[LeetCode]Palindrome Pairs
Given a list of unique words. Find all pairs of distinct indices (i, j) in the given list, so that the concatenation of the two words, i.e. words[i] + words[j] is a palindrome.
Example 1:
Given words = ["bat", "tab", "cat"]
Return [[0, 1], [1, 0]]
The palindromes are ["battab", "tabbat"]
Example 2:
Given words = ["abcd", "dcba", "lls", "s", "sssll"]
Return [[0, 1], [1, 0], [3, 2], [2, 4]]
The palindromes are ["dcbaabcd", "abcddcba", "slls", "llssssll"]
Credits:
Special thanks to @dietpepsi for adding this problem and creating all test cases.
利用Map来实现匹配。把每个字符串的逆转存储起来,如果一个字符串是回文的化。比如p是回文,由a和b组成。那么一定有(a'表示a的逆转)
p = [a b] p' = [b' a'] ; 由于 p = p'
[a b] = [b' a'] 如果 a 比 b 大 ,说明 a = b' + a.substr是回文。 此时[a b]回文
同理如果 b比a大 , b = a' + b.substr是回文。此时[b a ] 回文。
只要遍历每个a找到,字串的逆转是否在map中,同时剩下a的字串是回文串,说明[a b] 是一组解。
复杂度是O(N*k) k是平均字串长度。
class Solution {
public:
vector<vector<int>> palindromePairs(vector<string>& words) {
unordered_map<string,int> Match; //string字符串反转存储起来,用于匹配palindrome
vector<vector<int>> ans; //结果
for(int i=0; i<words.size(); ++i){
string rev = words[i];
reverse(rev.begin(),rev.end());
Match[rev] = i;
}
if(Match.find("")!=Match.end()){
for(int i=0; i<words.size(); ++i){
if(i!=Match[""]&&palindrome(words[i]))
ans.push_back({Match[""],i}); //Corner Case {"",palindrome}
}
}
for(int i=0 ; i<words.size(); ++i){
for(int k=0; k<words[i].size(); ++k){
string left = words[i].substr(0,k);
string right = words[i].substr(k,words[i].size()-k);
if(Match.find(left)!=Match.end()&&palindrome(right)&&Match[left]!=i)
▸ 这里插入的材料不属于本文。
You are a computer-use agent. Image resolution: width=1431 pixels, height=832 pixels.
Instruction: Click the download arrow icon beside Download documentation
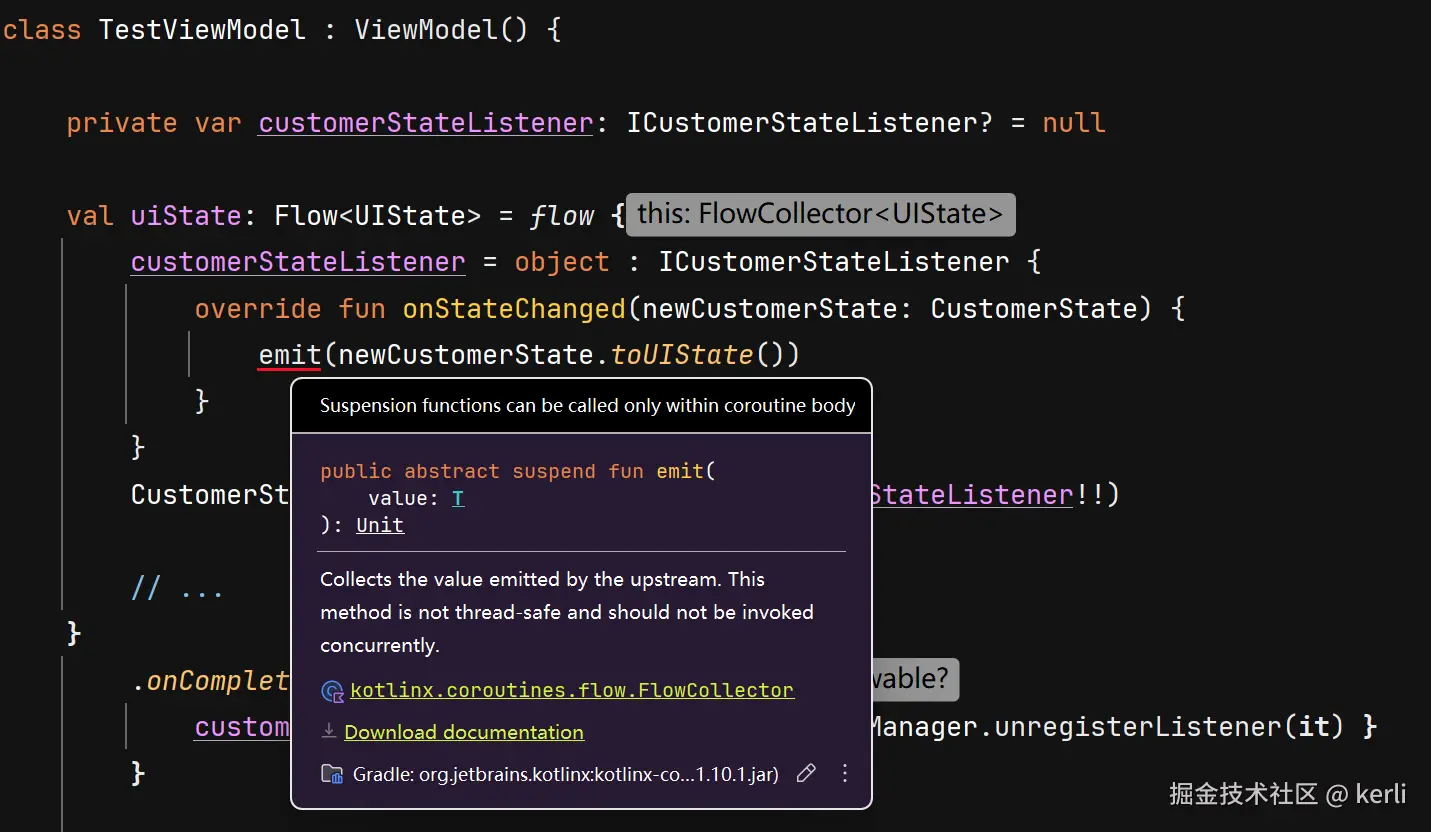[x=328, y=732]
//left palindrome left' ,Corner Case {palindrome,""}
ans.push_back({i,Match[left]});
if(Match.find(right)!=Match.end()&&palindrome(left)&&Match[right]!=i)//right' palindrome right
ans.push_back({Match[right],i});
}
}
return ans;
}
bool palindrome(string a){ //判断是否为回文
int i = 0;
int j = a.size()-1;
while(i<j){
if(a[i]!=a[j])
return false;
++i;
--j;
}
return true;
}
};